Posts Tagged ‘hair implants’

Do Hair Plugs Work To Treat Baldness

Posted in hair transplants on March 10th, 2010 – Be the first to comment

Hair plugs is a term that is not used much anymore.  Generally, you will hear the term hair implants or hair transplants when people describe this hair restoration procedure.  Hair plugs was actually an apt term when this medical technique was first used for two reasons.  Now, the procedures doctors used are so far removed from the idea of a plug that it is really a misnomer to use this term.

In the 1950’s, when hair transplants were first being used in this country, the surgeon would actually remove a round plug of scalp which still had good hair growth.  This was taken from the posterior area of the head because men suffering from male pattern baldness do not generally lose their hair here.  This plug would contain between ten and fifteen hairs which were still growing.  The surgeon would next make an incision in the bald area of the scalp and insert this plug.  He (surgeons at this time were almost always men) would then sew the plug in.  It was a bloody, messy procedure which required quite a bit of recuperation time and left scaring.  Also, the resulting hair growth did look like the tufts of hair that are plugged into a cheap doll’s head.  Thus the two reasons this name stuck.
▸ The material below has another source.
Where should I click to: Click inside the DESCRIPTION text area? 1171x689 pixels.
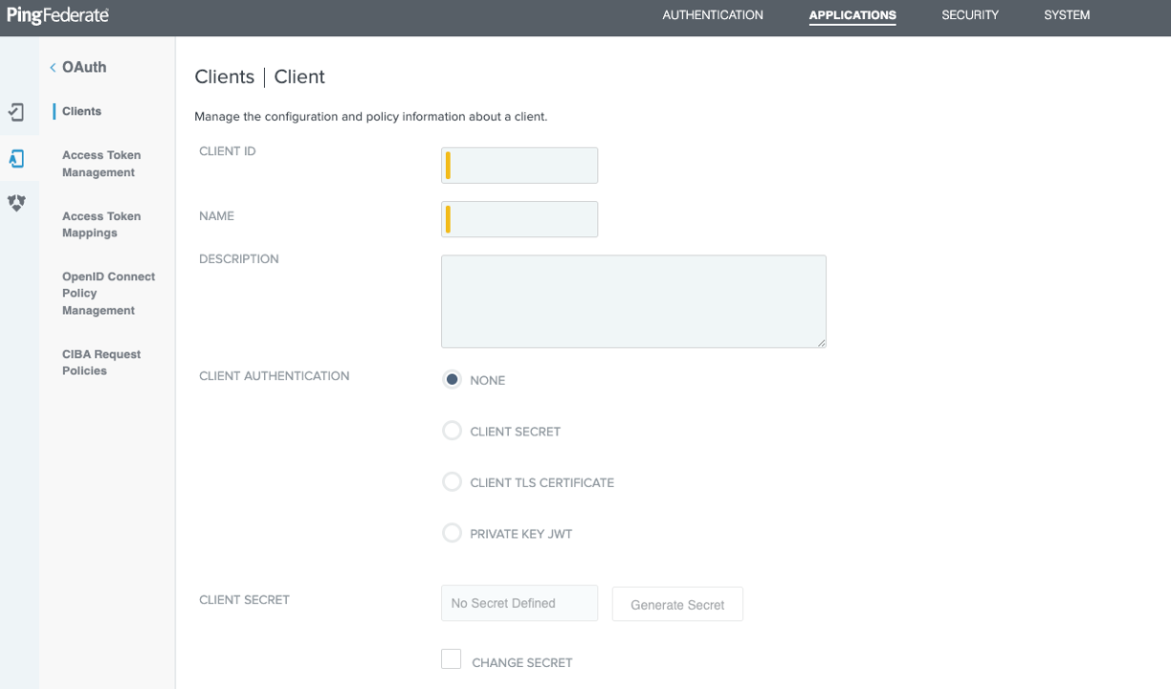point(632,300)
Fast forward fifty years and we now have a procedure that is cleaner, neater, and leaves no scarring.  Direct hair implantation allows the surgeon to remove individual hair follicles, or natural grouping of two to three, and implant them into the bald area with no incision.  A specially designed medical instrument is used which allows this manipulation.  The surgeon now has complete control over the directional growth of the implanted hair which allows for a very natural look.  Although the name is really a misnomer now, hair plugs do give a man suffering from male pattern baldness his hair back.

Throw Out Your Wig And Get New Hair

Posted in Hair Restoration, hair transplants on January 29th, 2010 – Be the first to comment

I have just one question. Why is it that men have several different ways to treat their balding problems but for women about the only alternative is to buy a wig or wear a hat. This doesn’t seem fair as hair loss in women is a real and growing problem. In fact, fully 40% of the cases of balding and hair thinning that are reported to physicians are by women and not men. I appears that finally the hair restoration community is taking notice of this problem and moving in the direction of new and powerful ways to treat female hair loss.

One method that has been very successful for men is hair implant surgery. This procedure for scalp baldness was originally developed in the 1950’s with mixed results. But over the years the hair transplantation techniques have been perfected to the point that the hair which is transplanted looks completely natural. Historically, women have not been candidates for this procedure because of the way their hair loss is patterned. For men the lose is usually at the top of the scalp which leaves good hair growth in the back of the head to be used as a donor site. Women, on the other hand, tend to have thinning hair problems over their entire scalp which means there is not an area of good hair growth to be used for donation hair follicles. This fact put a stop to using hair implantation to treat female baldness.

A new medical procedure now makes hair implants for women a reality since it allows for the manipulation of body hair to be removed and then inserted into the balding or thinning areas. This hair is not of the exact texture of scalp hair but that does not seem to be a problem when using the hairs as filler around natural hair. Finally, there is starting to be equality of the sexes around hair loss treatments.